Their claims sound like hyperbole to me, but how can I know? They are the experts in testing! Am I really stuck with a choice between delivering late and delivering poor quality? How can I make the best decision for the project?
Establishing quality objectives is best done by looking back at prior projects. Did the last few projects produce systems that were of acceptable quality? Or did they fall short to some degree? These prior projects provide us with a basis for establish quality objectives for this one. If prior quality was judged to be sufficient, then we should probably plan to achieve the same quality levels this time.
On the other hand, if prior quality was judged to be insufficient, then we should plan to improve on it. How much improvement we want to make this time is a matter of judgment. While we might like to jump directly from "poor" to "perfect", we should be realistic in setting quality objectives, and plan for some incremental improvement (e.g. reducing delivered defect levels by 10% or 20%).
For example, if we spent 5% of the schedule on Peer Reviews and 30% of the schedule on testing, then in order to achieve the same level of quality, we should plan to spend those same percentages this time. If we spend less time on those quality-related activities this time, we should not be surprised if we produce poorer quality!
If we need to improve on our past quality performance, then we must plan to invest more time in the activities that will result in improved quality than we did in those prior projects. Does this mean that to achieve a 20% improvement in quality, we must spend 20% more time in testing? Unfortunately, it isn't that straightforward. There are actually a wide variety of investments we can make that will pay quality dividends.
How much more time should we allocate? This can only be determined by talking with the testers. What percentage of the planned tests ran successfully before release on those prior projects? If the number was in the 70%-80% range, then you were probably approaching stability when testing was stopped. In that case, a marginal increase in test time might be all that is required. But if only 50% or less of the tests had run successfully, then much more time is likely needed to reach the stability point.
But more testing is not our only option. There are other options that can improve the quality of the system before testing begins, thus allowing the same amount of testing (or maybe even less testing) to bring us to that stability point.
When a group first begins to do peer reviews, it is not unusual for them to find 40%-50% of the defects in the product during the reviews. Imaging that: half of the defects that might have been found during testing being fixed before testing even starts! And as your team becomes proficient in doing reviews, they are likely to find 60%-70% of the existing defects.
There is a tremendous amount of information about the effectiveness of reviews that has been published in magazines, books, research papers, and on the Internet. If you question their value, I recommend that you read about the results other companies have experienced.
Many projects don't focus enough on architectural analysis before the system is built. People make educated guesses about how it should be structured, and rely on assumptions about how the code they are writing will fit together with other parts of the system. When those assumptions or guesses turn out to be erroneous, the necessary rework often results in convoluted implementations that are prone to failure.
Although up-front design work is how most of us would approach this problem, the Agile methods (e.g. XP) prescribe a different approach: "Refactoring". Refactoring is essentially reworking the design after the fact.

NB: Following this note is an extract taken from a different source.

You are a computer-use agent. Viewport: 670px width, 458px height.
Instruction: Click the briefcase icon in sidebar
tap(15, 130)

That is, when it becomes evident that the original structure is not working well, you stop and redesign the system or component, and then rework or replace the code to match that new design. Although Refactoring may sound wasteful, it is often a better spend of time than pressing forward with an ill-conceived design and fixing all of the problems that it causes.

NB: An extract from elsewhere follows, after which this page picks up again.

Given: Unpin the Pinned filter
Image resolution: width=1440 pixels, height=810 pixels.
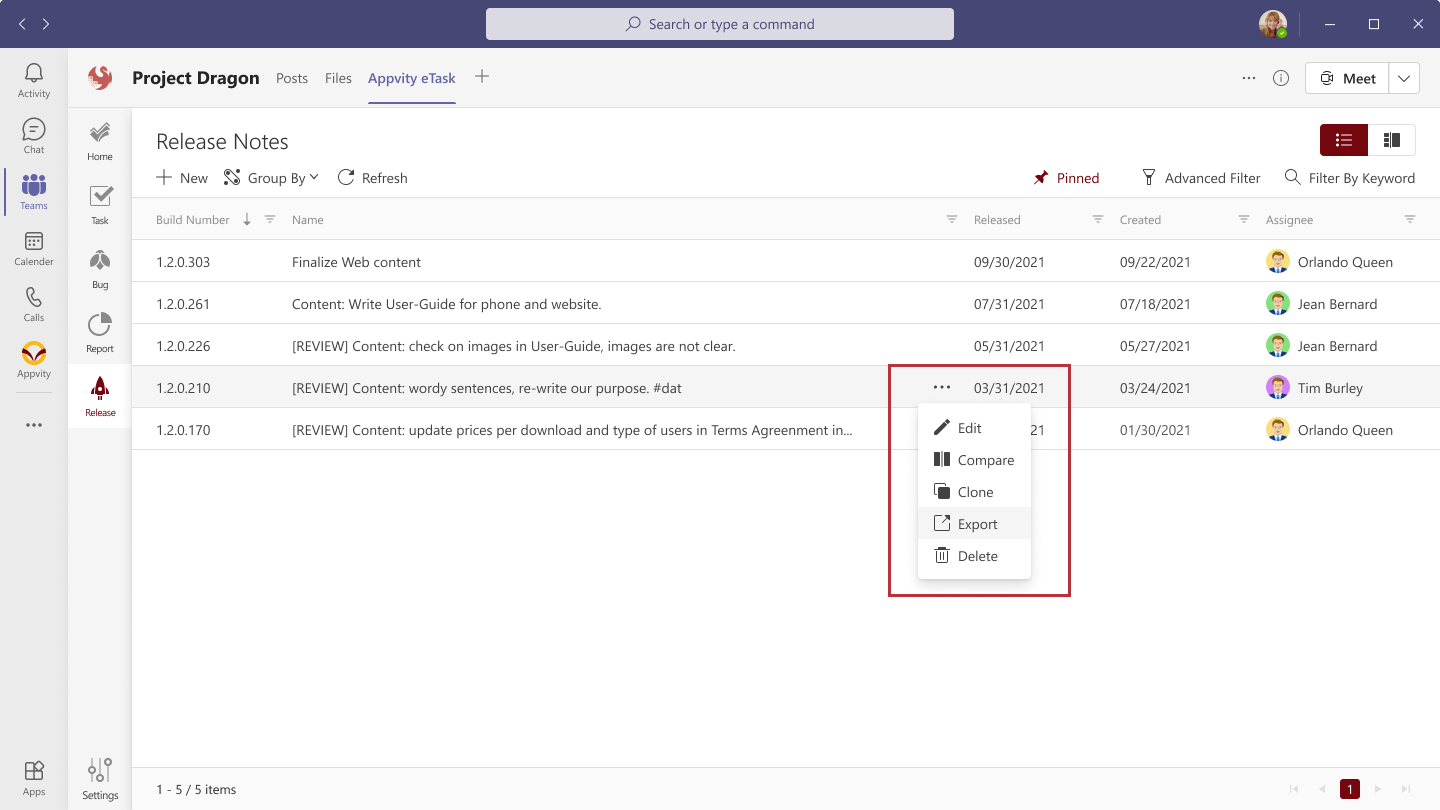Looking at the screenshot, I should point(1066,177).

Another way to prevent defects is by adopting coding standards that lead programmers to use sound practices and to avoid those that cause problems. Coding standards also make it easier for programmers to perform peer reviews of code, because they facilitate their ability to read and quickly understand each other's programs.

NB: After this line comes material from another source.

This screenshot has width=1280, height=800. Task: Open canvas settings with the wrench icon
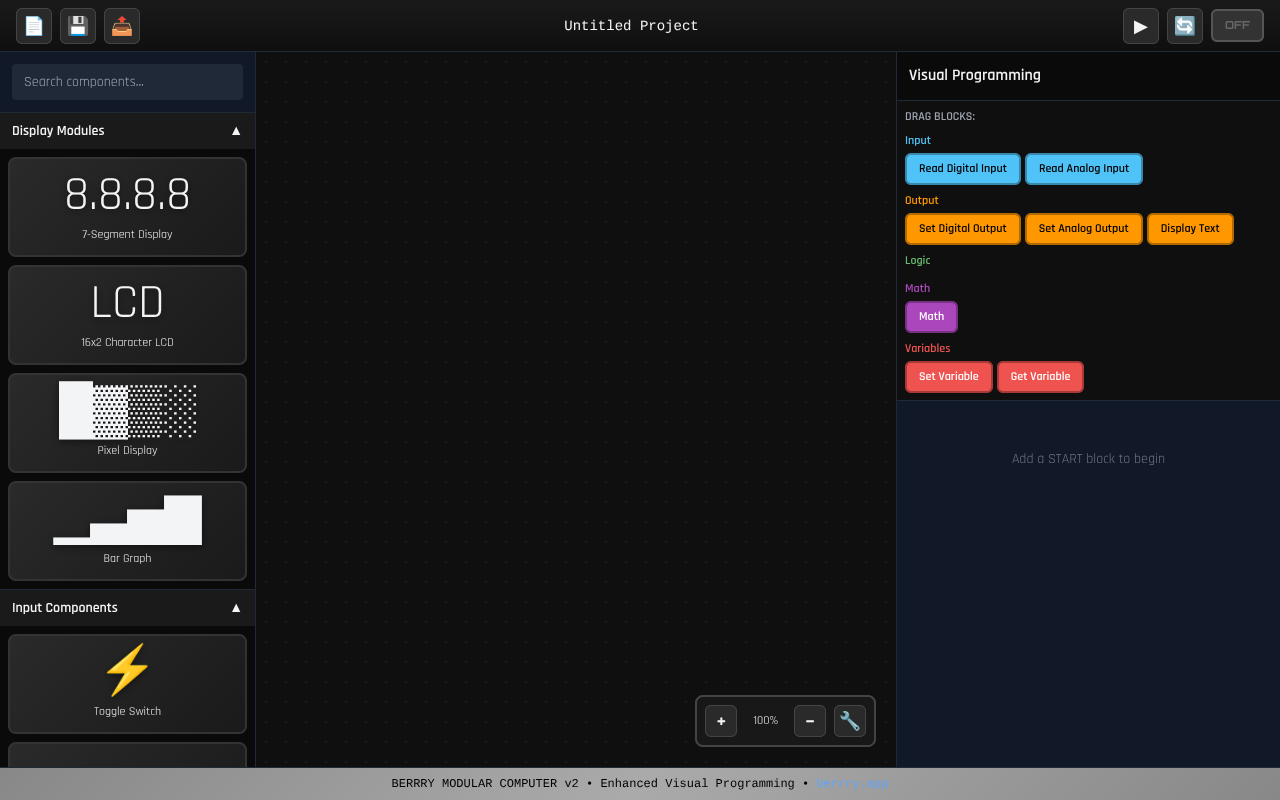click(849, 720)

For example, if your testing is finding fewer than 40% of the existing defects, then you should be able to make it more effective (though exceeding 60% yield is uncommon for testing). Peer reviews can reach yields of 75%-80% after the team members have become proficient with them. If your review yields are below 60%, then you should look at improving them. If your reviews are resulting in fewer defects found and fixed than your testing, then there is clearly room to improve their efficiency!
In order to determine what you need to do to improve testing or reviews, you will have to look at how your practices differ from the industry best practices that have been abundantly published in the literature. Perhaps your team members could benefit from training to become more effective. Or maybe it is a matter of adjusting the procedures you use.
In the end, you will have a project that achieves its quality goals while staying within budget and schedule.